:: Exercise prompt ::
Filter the lines below, keeping each one that holds "checkbox".

:: Given records ::
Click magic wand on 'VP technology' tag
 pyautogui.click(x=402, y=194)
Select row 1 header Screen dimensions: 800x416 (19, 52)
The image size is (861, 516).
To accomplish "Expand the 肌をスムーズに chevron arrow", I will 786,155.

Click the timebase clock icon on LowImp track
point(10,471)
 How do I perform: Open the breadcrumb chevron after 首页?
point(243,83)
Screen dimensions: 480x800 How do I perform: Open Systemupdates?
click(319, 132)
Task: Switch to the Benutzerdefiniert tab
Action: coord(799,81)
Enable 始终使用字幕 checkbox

* * *

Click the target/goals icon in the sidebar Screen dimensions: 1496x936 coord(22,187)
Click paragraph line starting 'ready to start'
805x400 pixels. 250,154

==

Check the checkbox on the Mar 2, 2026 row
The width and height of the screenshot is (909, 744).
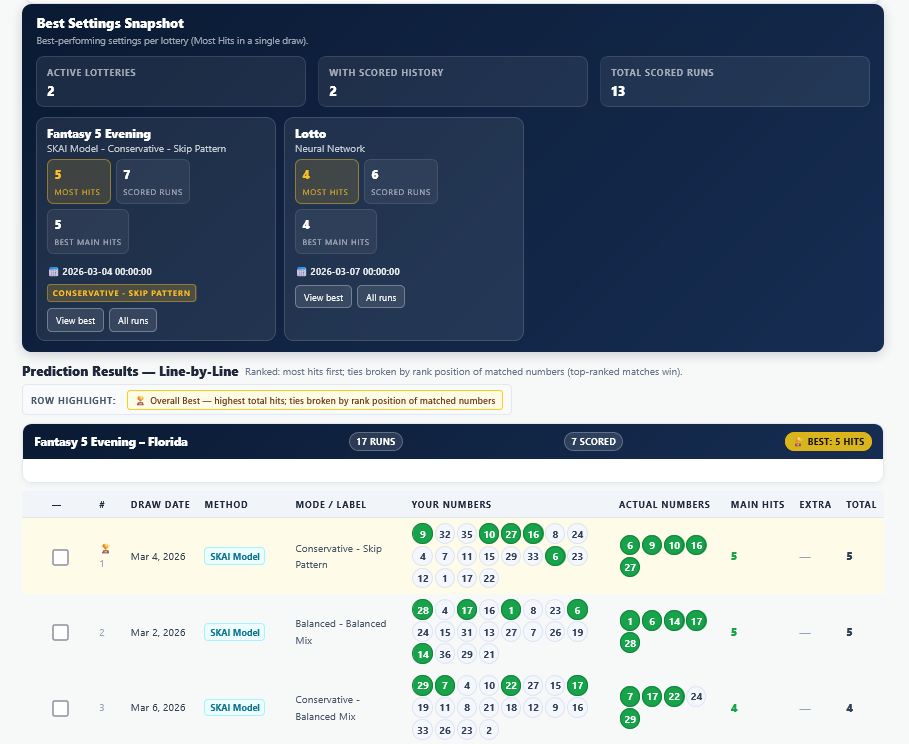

:: The answer ::
Enable 始终使用字幕 checkbox
Check the checkbox on the Mar 2, 2026 row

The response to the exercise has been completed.